Genus of extinct arthropod

Oreinorema is an extinct genus of arthropod known from the Cambrian (Stage 3) Chengjiang biota of China. The genus contains a single species, Oreinorema bergstroemi, known from a single specimen preserved as a slab and counterslab. It is either transitional between the more basal radiodonts and later-diverging Euarthropoda, the group containing modern arthropods, or a true radiodont.

== Discovery and naming ==
Oreinorema is known from one specimen, YKLP 17216, discovered in the Yu'anshan Formation of Yunnan Province, China.

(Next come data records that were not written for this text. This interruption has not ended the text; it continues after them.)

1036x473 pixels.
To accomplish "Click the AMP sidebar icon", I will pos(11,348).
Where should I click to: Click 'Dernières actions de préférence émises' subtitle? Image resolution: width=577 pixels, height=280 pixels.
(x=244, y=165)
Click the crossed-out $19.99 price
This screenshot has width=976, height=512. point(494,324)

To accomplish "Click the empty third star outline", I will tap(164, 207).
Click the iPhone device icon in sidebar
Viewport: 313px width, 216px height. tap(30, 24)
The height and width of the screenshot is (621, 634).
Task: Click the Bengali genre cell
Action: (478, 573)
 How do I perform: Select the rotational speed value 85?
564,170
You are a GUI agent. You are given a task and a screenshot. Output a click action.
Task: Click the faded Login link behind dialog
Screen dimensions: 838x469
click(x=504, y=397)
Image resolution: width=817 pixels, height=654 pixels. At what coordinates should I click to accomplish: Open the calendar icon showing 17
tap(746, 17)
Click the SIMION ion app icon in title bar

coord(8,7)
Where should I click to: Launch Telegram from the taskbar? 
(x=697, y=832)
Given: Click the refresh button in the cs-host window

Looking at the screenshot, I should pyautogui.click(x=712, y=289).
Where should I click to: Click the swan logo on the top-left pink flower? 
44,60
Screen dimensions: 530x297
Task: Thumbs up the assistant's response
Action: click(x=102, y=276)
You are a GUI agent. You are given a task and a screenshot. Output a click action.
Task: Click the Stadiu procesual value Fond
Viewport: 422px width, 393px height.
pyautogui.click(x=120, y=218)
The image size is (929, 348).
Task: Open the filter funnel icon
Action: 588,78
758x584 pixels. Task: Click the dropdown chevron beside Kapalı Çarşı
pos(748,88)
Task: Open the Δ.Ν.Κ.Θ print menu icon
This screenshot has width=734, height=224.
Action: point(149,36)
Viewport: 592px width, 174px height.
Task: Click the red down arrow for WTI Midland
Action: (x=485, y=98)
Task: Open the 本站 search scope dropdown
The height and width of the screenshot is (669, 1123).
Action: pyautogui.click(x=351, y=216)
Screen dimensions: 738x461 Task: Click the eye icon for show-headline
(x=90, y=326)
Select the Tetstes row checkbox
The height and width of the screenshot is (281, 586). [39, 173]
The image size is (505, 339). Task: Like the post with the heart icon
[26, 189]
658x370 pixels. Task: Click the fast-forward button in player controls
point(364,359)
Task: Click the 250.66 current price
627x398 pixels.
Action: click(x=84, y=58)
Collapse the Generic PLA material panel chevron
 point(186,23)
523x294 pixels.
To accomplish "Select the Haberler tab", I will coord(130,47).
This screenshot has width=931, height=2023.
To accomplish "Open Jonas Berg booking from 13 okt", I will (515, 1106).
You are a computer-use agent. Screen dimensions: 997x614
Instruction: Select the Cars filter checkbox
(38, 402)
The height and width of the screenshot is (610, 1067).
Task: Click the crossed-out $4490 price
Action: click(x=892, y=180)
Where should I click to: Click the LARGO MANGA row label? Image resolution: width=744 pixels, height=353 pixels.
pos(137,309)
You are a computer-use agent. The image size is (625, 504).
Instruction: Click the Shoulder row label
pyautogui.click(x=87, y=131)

Both the generic and specific names are in honor of paleontologist Jan Bergström. The generic name comes from the Greek oreinos, meaning "mountainous", and rheuma, meaning "stream", in reference to the meaning of Bergström.

== Description ==
The single known specimen of Oreinorema measures 3.7 cm (around 1.46 in) in length.

Oreinorema's head consists of two segments. The eyes are borne on stalks and connected by a bar located below the anterior sclerite. Oreinorema has radiodont-like frontal appendages with 11 distal podomeres, each bearing paired endites. Although otherwise similar to radiodont frontal appendages, they are oriented dorsally and are placed on a separate segment located behind the segment bearing the eyes. In place of an oral cone (as would be seen in a radiodont), Oreinorema bears a plate known as a hypostome.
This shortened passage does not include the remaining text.